I agree with WorkingOnMe. He spills. I have two friends that I share the "details" with, and they do the same in return. This conversation happens maybe once or twice a year...so it is not like common gossip conversations....or "girl talk" as my wife would call it. One of these people is my brother, and we trust each other 100%! 

I do like to share "details" on a board like this...with people who don't know me and can give me their honest opinions. 

I do love the details...especially the good ones!


----------



## tobio (Nov 30, 2010)

WorkingOnMe said:


> I suspect that what you accomplished is guaranteeing that he doesn't share the details of his conversations with you anymore. Congrats. You trained your husband to lie to you.


He still does share. He loves sharing a juicy conversation, he can't help himself!

I don't want to censor him, BUT...

When he is sharing details that pertain to solely me then I am very strongly against that. To me, to share myself and my body with him is special. Whatever info he wants to divulge about himself is fine. But when it is details about ME, personal stuff that he gets to know only as my partner, then it is massively disrespectful to me for him to share it.

After all, if I wanted his mates to know such stuff, I'd drop my kecks in the pub and just show them. But strangely enough I'm not sharing... so he doesn't get to do that either!


----------



## SexyChic41 (Oct 21, 2012)

With friends, I am more prone to "share" details about ME rather than him; you'd have to be careful w/sharing "intimate details" w/folks about your significant other(s). They are human and have fantasies too, and I'm sure you don't want them fantasizing about what's yours! Right?? 

For instance, in sharing details about me, I'd say something like, "DAMN! That dinner my Babe cooked was sooo good last night, he deserved TWO blow jobs, but I ONLY gave him ONE"!! :smthumbup:


----------



## SexyChic41 (Oct 21, 2012)

I Notice The Details said:


> I do like to share "details" on a board like this...with people who don't know me and can give me their honest opinions.
> 
> I do love the details...especially the good ones!
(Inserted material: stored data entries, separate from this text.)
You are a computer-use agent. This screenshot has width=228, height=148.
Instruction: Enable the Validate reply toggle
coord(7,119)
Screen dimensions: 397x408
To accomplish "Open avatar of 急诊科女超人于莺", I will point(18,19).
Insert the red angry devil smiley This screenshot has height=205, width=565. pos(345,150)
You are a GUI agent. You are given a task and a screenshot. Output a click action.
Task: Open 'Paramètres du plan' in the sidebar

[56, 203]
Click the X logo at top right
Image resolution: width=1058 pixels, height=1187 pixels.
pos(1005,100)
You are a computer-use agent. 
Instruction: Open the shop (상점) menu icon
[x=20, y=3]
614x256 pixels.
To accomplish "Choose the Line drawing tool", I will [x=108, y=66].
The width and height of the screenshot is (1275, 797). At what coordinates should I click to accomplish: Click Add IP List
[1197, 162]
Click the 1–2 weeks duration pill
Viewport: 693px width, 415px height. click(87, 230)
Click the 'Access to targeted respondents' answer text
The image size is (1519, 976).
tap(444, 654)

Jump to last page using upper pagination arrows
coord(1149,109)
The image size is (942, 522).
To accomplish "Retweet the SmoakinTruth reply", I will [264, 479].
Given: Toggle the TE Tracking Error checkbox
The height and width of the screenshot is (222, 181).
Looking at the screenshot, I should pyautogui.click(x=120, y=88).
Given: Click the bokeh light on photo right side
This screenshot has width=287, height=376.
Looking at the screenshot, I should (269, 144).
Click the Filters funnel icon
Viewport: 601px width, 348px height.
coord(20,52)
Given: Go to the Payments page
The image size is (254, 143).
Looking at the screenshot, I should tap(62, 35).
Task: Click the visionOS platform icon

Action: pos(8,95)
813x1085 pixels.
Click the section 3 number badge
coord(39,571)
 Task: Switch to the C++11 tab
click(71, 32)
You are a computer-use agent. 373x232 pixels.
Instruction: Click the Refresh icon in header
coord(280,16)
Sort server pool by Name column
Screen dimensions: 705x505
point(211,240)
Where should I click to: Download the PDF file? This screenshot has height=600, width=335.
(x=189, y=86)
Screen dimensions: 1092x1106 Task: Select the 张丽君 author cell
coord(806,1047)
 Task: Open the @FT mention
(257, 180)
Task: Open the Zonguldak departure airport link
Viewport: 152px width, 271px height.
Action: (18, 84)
Hahahaha!!!! I know that's right!


----------



## gbrad (Jul 20, 2010)

SexyChic41 said:


> With friends, I am more prone to "share" details about ME rather than him; you'd have to be careful w/sharing "intimate details" w/folks about your significant other(s). They are human and have fantasies too, and I'm sure you don't want them fantasizing about what's yours! Right??
> 
> For instance, in sharing details about me, I'd say something like, "DAMN! That dinner my Babe cooked was sooo good last night, he deserved TWO blow jobs, but I ONLY gave him ONE"!! :smthumbup:


I would have no problem with others fantasizing about my wife. Personally I want to have someone that other guys look at and fantasize about, to have someone that others want like that. I just don't know if any men do.


----------



## StoneAngel (Oct 10, 2012)

rj700 said:


> Not sure I read this correctly, but either way I don't think it is a double standard. He no longer has an emotional connection to his old GFs, so he can discuss it without emotion - or consequence. If you are referring to his friends discussions of their sex life, same applies - no emotional connection to their wives.
> 
> Not saying that's ok. I don't share those details with others (except *everyone* on TAM) and wouldn't like her sharing either. To me, that stuff is just for each other. Him living vicariously through his friends - that's another issue as well. To me, it probably depends on whether he engages in those conversations, initiates them or just listens. Only the last is within reason.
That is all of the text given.